Records contained in a dataset

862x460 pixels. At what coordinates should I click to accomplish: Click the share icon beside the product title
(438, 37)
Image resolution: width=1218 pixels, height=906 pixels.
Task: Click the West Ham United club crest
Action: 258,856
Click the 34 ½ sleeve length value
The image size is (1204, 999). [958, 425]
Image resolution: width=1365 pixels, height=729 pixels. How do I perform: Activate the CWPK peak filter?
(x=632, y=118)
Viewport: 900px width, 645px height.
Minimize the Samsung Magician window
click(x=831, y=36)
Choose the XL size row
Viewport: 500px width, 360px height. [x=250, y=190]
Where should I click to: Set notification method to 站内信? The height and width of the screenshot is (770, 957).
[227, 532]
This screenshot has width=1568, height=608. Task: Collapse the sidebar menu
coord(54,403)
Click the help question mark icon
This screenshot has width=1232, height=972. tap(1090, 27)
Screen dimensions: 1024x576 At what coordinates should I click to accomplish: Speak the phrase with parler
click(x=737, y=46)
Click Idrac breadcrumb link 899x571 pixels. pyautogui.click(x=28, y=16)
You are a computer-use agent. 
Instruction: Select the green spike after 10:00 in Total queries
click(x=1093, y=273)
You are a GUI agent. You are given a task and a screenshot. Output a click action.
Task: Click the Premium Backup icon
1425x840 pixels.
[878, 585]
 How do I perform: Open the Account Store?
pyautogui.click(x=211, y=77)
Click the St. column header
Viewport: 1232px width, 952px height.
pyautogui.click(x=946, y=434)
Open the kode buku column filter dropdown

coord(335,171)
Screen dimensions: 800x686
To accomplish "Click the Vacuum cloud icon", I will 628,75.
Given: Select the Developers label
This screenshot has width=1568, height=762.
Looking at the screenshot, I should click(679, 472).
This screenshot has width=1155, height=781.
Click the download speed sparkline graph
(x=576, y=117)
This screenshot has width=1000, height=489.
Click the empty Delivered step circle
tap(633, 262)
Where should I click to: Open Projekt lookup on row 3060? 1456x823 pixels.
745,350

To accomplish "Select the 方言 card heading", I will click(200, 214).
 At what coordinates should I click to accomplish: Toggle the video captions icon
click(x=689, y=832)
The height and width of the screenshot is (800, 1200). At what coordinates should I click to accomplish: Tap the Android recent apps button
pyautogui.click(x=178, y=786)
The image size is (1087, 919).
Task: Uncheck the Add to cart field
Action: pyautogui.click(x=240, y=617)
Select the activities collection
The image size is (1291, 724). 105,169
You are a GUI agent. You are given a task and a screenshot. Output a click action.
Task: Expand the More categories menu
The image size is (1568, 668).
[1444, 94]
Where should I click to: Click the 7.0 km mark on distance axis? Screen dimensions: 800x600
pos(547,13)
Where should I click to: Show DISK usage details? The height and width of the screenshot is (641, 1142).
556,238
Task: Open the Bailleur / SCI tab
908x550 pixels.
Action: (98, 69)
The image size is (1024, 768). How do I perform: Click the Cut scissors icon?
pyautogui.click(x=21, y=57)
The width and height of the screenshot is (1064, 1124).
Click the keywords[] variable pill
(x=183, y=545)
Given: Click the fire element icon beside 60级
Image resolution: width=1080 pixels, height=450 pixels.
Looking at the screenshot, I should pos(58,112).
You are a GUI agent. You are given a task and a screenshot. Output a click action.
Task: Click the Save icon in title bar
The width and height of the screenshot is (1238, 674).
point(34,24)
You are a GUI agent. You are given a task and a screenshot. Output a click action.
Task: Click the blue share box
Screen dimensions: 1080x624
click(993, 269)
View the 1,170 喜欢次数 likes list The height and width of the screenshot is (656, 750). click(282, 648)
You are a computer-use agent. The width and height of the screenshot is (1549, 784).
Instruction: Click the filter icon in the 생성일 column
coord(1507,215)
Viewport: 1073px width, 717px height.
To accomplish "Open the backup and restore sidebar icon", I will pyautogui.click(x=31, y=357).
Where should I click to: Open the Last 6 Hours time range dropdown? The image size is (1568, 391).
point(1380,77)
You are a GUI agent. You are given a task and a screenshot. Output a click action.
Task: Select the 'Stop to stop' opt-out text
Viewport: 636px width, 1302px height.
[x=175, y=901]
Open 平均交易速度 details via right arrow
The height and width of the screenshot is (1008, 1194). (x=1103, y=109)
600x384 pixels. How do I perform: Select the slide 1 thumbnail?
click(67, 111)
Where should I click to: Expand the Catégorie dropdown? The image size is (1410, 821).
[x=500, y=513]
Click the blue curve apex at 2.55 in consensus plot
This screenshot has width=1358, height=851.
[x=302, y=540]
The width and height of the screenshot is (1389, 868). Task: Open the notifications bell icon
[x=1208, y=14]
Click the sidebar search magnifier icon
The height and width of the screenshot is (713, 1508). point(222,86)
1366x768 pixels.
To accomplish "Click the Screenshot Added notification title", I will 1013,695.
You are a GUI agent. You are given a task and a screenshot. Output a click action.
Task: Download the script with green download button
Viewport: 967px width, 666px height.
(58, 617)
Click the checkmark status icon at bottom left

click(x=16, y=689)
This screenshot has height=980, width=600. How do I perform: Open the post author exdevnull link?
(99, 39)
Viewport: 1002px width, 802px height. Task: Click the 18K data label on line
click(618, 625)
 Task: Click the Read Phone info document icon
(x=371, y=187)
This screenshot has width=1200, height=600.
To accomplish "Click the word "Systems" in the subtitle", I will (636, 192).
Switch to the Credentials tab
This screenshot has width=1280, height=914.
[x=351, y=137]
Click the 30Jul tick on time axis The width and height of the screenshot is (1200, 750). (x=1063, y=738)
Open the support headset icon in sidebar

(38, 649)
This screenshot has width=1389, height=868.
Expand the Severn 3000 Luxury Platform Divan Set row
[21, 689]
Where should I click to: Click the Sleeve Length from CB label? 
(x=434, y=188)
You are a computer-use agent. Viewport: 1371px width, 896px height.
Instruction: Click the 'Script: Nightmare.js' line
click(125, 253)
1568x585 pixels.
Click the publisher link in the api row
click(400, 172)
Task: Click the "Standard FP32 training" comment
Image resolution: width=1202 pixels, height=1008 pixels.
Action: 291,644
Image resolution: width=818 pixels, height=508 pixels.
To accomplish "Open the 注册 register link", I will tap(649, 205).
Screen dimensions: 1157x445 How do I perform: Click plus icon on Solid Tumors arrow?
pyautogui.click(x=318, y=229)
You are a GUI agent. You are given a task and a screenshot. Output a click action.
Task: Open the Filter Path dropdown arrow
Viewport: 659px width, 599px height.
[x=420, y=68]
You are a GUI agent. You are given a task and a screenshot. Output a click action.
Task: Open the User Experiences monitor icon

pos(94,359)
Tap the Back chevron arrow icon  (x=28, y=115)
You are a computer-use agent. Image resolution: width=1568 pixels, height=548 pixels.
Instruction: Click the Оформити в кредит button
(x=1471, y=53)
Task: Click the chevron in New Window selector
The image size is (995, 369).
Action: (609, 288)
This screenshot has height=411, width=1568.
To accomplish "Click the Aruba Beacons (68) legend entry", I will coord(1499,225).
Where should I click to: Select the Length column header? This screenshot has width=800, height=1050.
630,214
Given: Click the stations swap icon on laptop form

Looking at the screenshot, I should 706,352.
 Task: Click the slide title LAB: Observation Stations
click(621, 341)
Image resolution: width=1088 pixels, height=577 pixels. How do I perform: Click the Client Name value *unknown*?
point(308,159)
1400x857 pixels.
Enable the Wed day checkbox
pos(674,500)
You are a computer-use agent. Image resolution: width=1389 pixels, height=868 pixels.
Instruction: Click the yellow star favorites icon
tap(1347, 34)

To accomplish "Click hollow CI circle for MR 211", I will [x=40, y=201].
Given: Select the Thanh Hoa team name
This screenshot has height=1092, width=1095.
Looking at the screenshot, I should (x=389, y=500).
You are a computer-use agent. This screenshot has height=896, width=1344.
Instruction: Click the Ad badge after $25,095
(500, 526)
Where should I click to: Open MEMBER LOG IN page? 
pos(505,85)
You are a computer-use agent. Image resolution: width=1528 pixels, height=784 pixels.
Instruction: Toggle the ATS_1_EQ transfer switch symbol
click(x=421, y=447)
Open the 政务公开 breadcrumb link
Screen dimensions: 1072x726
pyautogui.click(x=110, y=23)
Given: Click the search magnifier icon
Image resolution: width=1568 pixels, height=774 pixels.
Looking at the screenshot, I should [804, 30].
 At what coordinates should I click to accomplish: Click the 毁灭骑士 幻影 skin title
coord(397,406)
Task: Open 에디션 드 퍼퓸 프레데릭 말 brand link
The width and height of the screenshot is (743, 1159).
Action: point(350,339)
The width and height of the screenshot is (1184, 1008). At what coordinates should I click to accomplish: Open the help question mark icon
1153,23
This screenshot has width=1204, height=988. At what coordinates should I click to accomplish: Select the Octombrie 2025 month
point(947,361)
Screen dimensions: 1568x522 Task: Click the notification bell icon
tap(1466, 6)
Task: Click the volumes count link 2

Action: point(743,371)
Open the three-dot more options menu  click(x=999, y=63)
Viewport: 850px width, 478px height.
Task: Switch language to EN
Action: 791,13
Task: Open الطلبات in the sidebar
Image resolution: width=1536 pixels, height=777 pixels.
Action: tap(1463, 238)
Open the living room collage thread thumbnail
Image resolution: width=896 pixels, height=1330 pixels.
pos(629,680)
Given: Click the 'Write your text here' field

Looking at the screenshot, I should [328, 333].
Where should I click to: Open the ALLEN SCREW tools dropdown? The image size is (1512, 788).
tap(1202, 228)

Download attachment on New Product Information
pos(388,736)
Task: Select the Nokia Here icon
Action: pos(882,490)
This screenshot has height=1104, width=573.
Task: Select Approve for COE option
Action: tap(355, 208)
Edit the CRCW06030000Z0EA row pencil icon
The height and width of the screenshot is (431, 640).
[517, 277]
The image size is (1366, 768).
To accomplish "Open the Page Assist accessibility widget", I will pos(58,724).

Task statement: Your answer should consist of every line from the entries that holds "blue".

Answer to this exercise:
Task: Click the blue share box
Click the blue curve apex at 2.55 in consensus plot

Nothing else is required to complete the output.